I would want the die too.  All I can say for sure is that the 5/16 x 40 required chasing the threads.

Comapring TPI:

.65 is 39.07 TPI
SAE 40 is 40 TPI
.6 is 42.33 TPI

I like having both tap & die - just my preference.  I've seen the proper tap at both Classic Nib and I think IPD, so if they are out, they will probably be re-stocked fairly soon.


----------



## soligen (Feb 25, 2012)

mredburn said:


> One of the considerations on using a nonstandard tapand die set is what happens if the feed has to be replaced anytime in the future? If its in your possesion, no problem, what if you sold the pen? This may be a non issue to you but its worth considering.


 
Absolutely!! If i were selling, I would get the right tap, but I have never sold a kitless pen, so I choose to save some $ on tooling


----------



## hewunch (Feb 25, 2012)

Good point Mike. and I hear ya Dennis!


----------



## jjudge (Feb 25, 2012)

tap, die, sizes spreadsheet ... and links to suppliers

http://www.penturners.org/forum/f56/tap-die-threading-sizes-etc-91861/


----------



## watch_art (Feb 26, 2012)

mredburn said:


> One of the considerations on using a nonstandard tapand die set is what happens if the feed has to be replaced anytime in the future?

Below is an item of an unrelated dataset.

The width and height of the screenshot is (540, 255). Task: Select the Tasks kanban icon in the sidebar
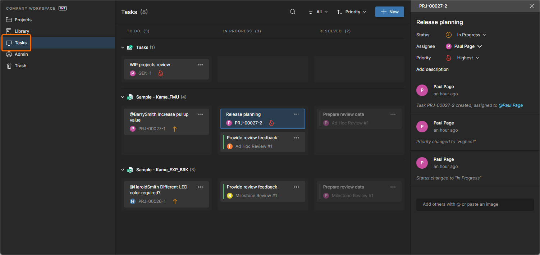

If its in your possesion, no problem, what if you sold the pen?  This may be a non issue to you but its worth considering.




Why would the feed need to be replaced?  Is the user hacking it to the point of dripping?  I don't understand.  I've never had one fail with regular use and don't see why one would.


----------



## mredburn (Feb 26, 2012)

If it was dropped, or sat on or for any reason it was broken. I dont doubt that you havent had a problem, but there are some rather "less than brillant" customers running around.


----------



## IPD_Mr (Feb 26, 2012)

mredburn said:


> but there are some rather "less than brillant" customers running around.


 

Boy ain't that the truth.  You can get some really OMG moments reading the blogs of some of the pen repair people.  

You can fix the pen but you sure can't fix stupid.


----------



## watch_art (Feb 26, 2012)

Oh yeah - of course.  *face slap*  :tongue:


----------